▶ _Work instruction 1_
Answer these questions about the story of Joshua, writing each answer on its own line marked (a), (b) or (c):
(a) How old was Joshua when he had major surgery?
(b) When were Joshua's family told that doctors could do nothing further for him?
(c) When does Martin House keep its doors open?
▶ _Work instruction 2_
In the story of Joshua, Alana says that in some ways it was a good thing they didn't know he had a life-limiting condition. Using the text, explain why in one to three sentences.
▶ _Work instruction 3_
Continue the story of Joshua from the point where the text stops.

Joshua's Story


At Martin House, we endeavour to do everything we can for those families who need us, which includes keeping our doors open 24/7, 365 days a year, so our support can be accessed all year round. Christmas is a magical time of year, and we try to make this wonderful for those who are staying with us during this period, but we’ll also be there for families who have sadly lost their child at this time, helping them to navigate through their grief.

For Alana and Paul, last Christmas Eve they devastatingly said goodbye to their ten-month-old son Joshua. Amidst the shock and turmoil of Joshua’s death, their family managed to find some comfort with the support of Martin House.  

“Before Joshua was born, we knew he had complications with his heart, but these were minor and manageable. There was also a rare chance that this could be linked to other more serious problems. Shortly after his birth, he was taken to the special care baby unit where doctors found problems with his liver and bowels, which meant he had to undergo major surgery at just four weeks old. While we knew he had significant health problems, we never expected to lose him”, said Alana, Joshua’s mum.

“He was a really easy-going baby and rarely kicked up a fuss about anything despite everything that was he was going through. Even when he had to have his bloods taken, he would sit there incredibly relaxed and smiling away! His eyes would follow me around the room and he was always content.”

After a few months, it became clear that Joshua’s liver wasn’t functioning correctly. He was put onto the liver transplant list but very quickly deteriorated as more problems became apparent. He spent most of November and December in hospital with his parents taking turns living in the hospital with him. Despite specialist care, Joshua continued to deteriorate and was admitted to intensive care.

It was on the morning of Christmas Eve in 2019 when Joshua’s family were told there was nothing further that doctors could do for him.

“I remember looking up at the stars in the sky a few days earlier and crying, knowing that we were losing him. Every organ in his body had the support of a machine and the drugs given to him weren’t helping”, said Alana.

“We now know that, had Joshua received a liver transplant, he wouldn’t have survived as his body wasn’t responding to any treatment. It was only after we lost him that we realised he had a life-limiting condition. In some ways, it was a good thing we didn’t know this as it kept us hopeful. We were able to spend some time with him before the machines were switched off, and the chaplain at the hospital visited his bedside to christen him.

▶ _Dataset content_
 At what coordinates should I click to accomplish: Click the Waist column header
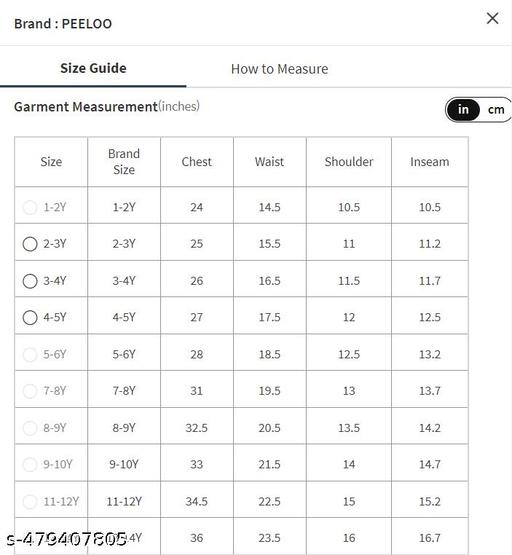[269, 162]
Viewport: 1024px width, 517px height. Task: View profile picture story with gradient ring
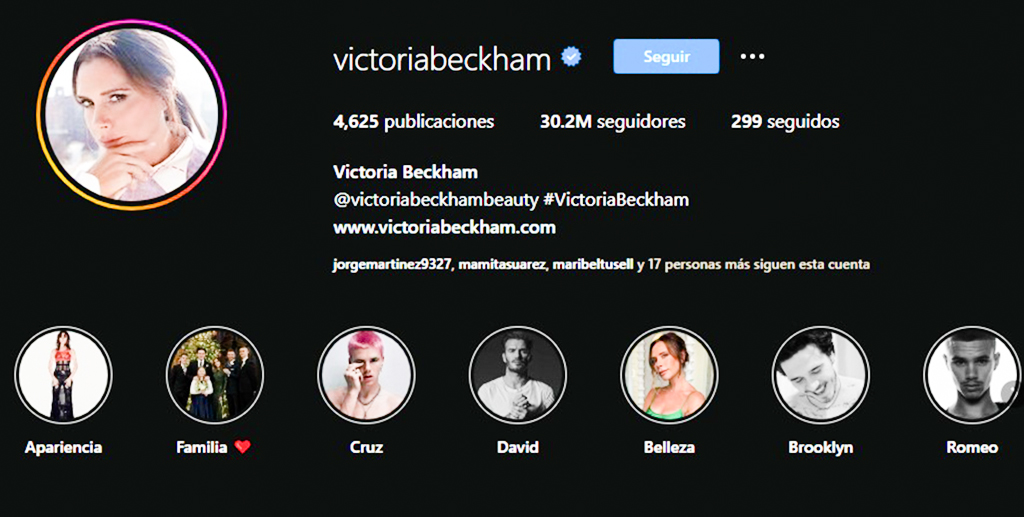pos(132,115)
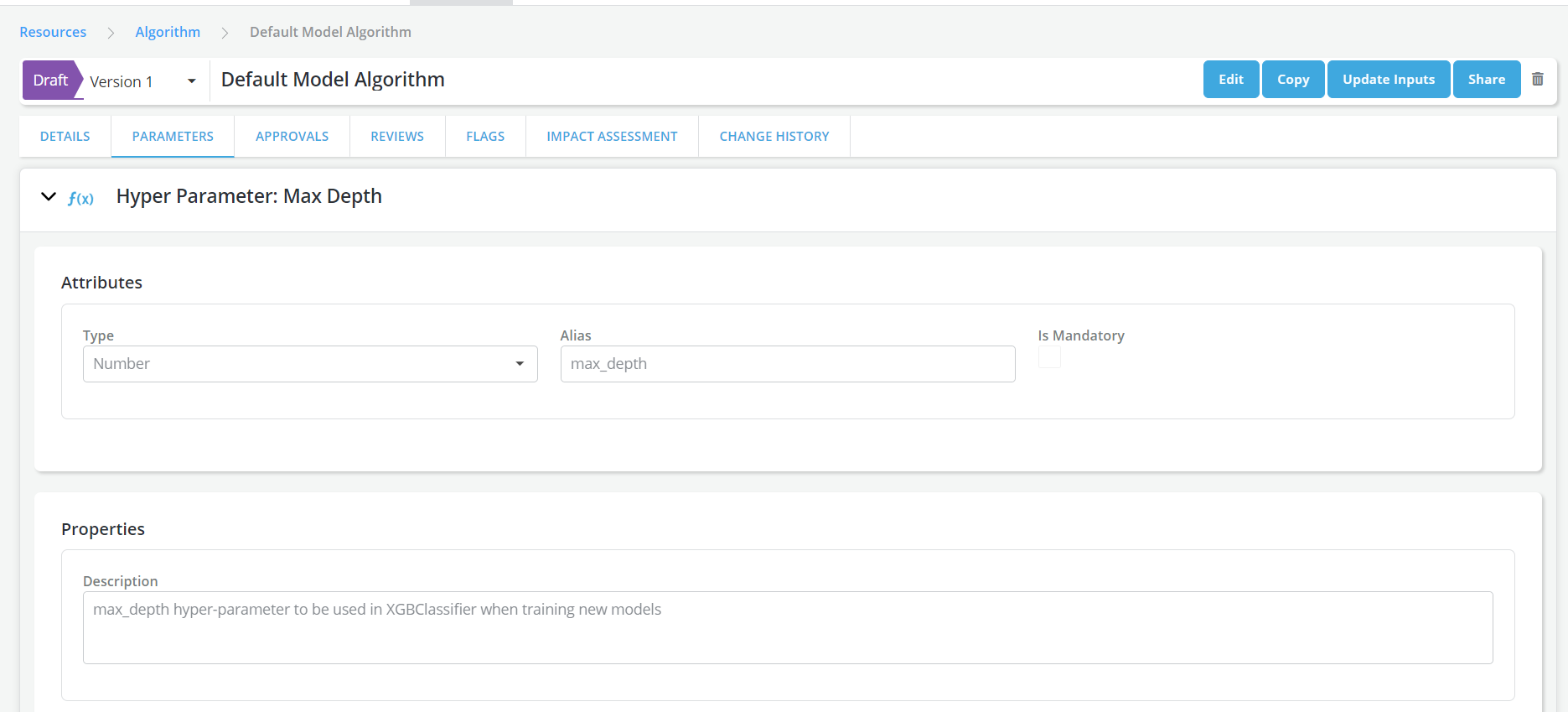
Task: Open the Impact Assessment tab
Action: (612, 136)
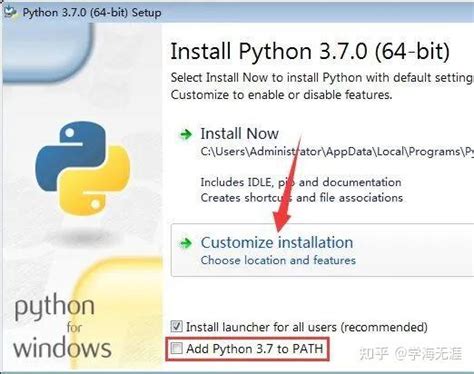Click Choose location and features subtitle

click(278, 260)
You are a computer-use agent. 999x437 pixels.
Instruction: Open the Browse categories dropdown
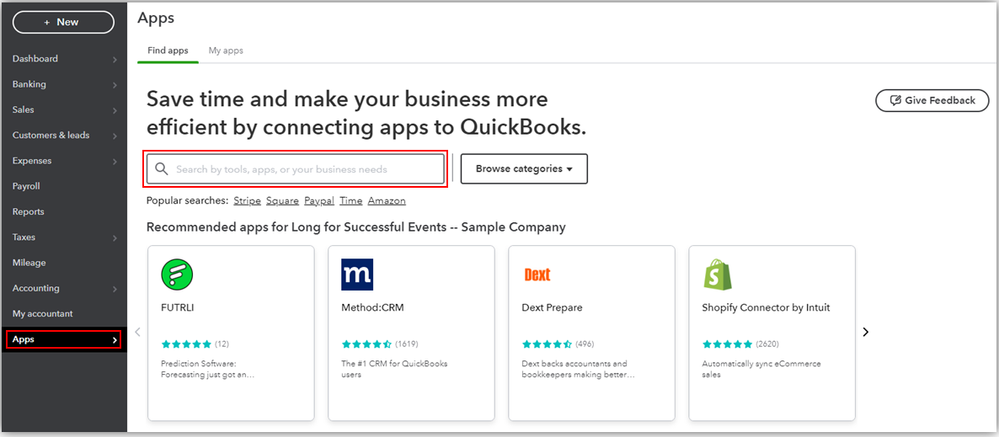[524, 169]
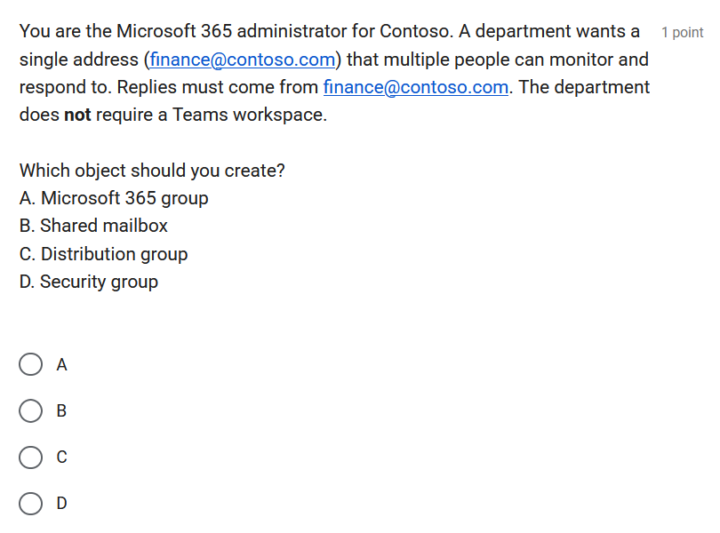Click the bold word "not"
Viewport: 720px width, 533px height.
pyautogui.click(x=78, y=115)
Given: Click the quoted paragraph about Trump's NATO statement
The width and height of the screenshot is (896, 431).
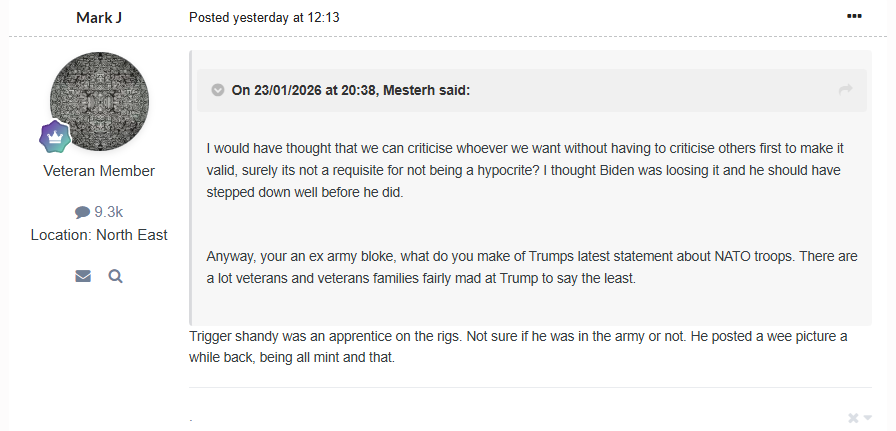Looking at the screenshot, I should 532,267.
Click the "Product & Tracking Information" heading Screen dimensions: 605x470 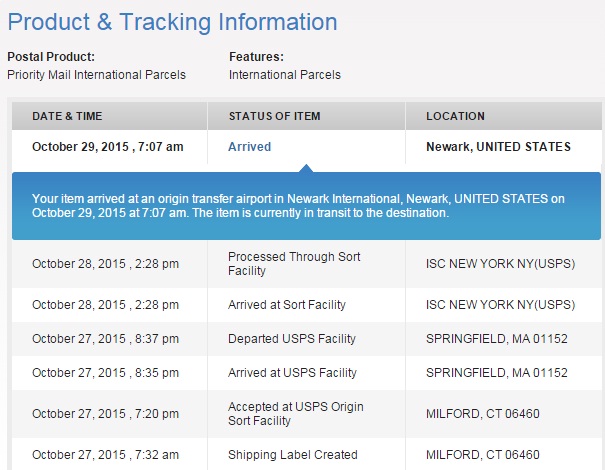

▶ _Result 1_
(a) Four weeks old.
(b) On the morning of Christmas Eve in 2019.
(c) 24/7, 365 days a year.

▶ _Result 2_
Not knowing about his life-limiting condition kept the family hopeful. They only realized he had such a condition after they lost him.

▶ _Result 3_
“On top of losing Joshua, we realised there was no way that we could make arrangements for after his death on Christmas Eve. The bereavement centre at the hospital would be closed for the next few days and we wouldn’t be able to see Joshua after leaving the intensive care unit. That was when our nurse specialist at the hospital suggested contacting Martin House, where we could spend some time with him and be supported in our decisions.

“We arrived at the hospice that evening. I remember seeing fairy lights all around the hospice and thinking that for the first time in months, Joshua was in a calm and peaceful setting. We’d been hearing the beeps of monitors all day every day, so Martin House allowed us to get away from that at the end. For Joshua’s older siblings, saying goodbye to their baby brother at the hospital on Christmas Eve was extremely difficult, so the hospice allowed us some breathing space. In hindsight, it meant a huge amount for them to be in such a calm environment.

“We visited Joshua at Martin House over the next three days and his brother and sister were able to spend time in the playroom while we made important decisions. They were given Christmas presents by the staff at Martin House, and just recently they told us how much they appreciated being given those at such a difficult time. We’ve decided to make this a Christmas tradition for us now, to take presents for other siblings at Martin House who are experiencing losing their brother or sister and may also appreciate this small gesture.”

Alana and Paul were due to begin some bereavement counselling in person at Martin House, but with the coronavirus pandemic, this hasn’t been possible. They have, however been in telephone contact with our bereavement team who ring fortnightly.

“Having bereavement support at Martin House allows us to talk about Joshua with people who can understand our grief. I think being able to meet and connect with other families who have had similar experiences to us will also be helpful.”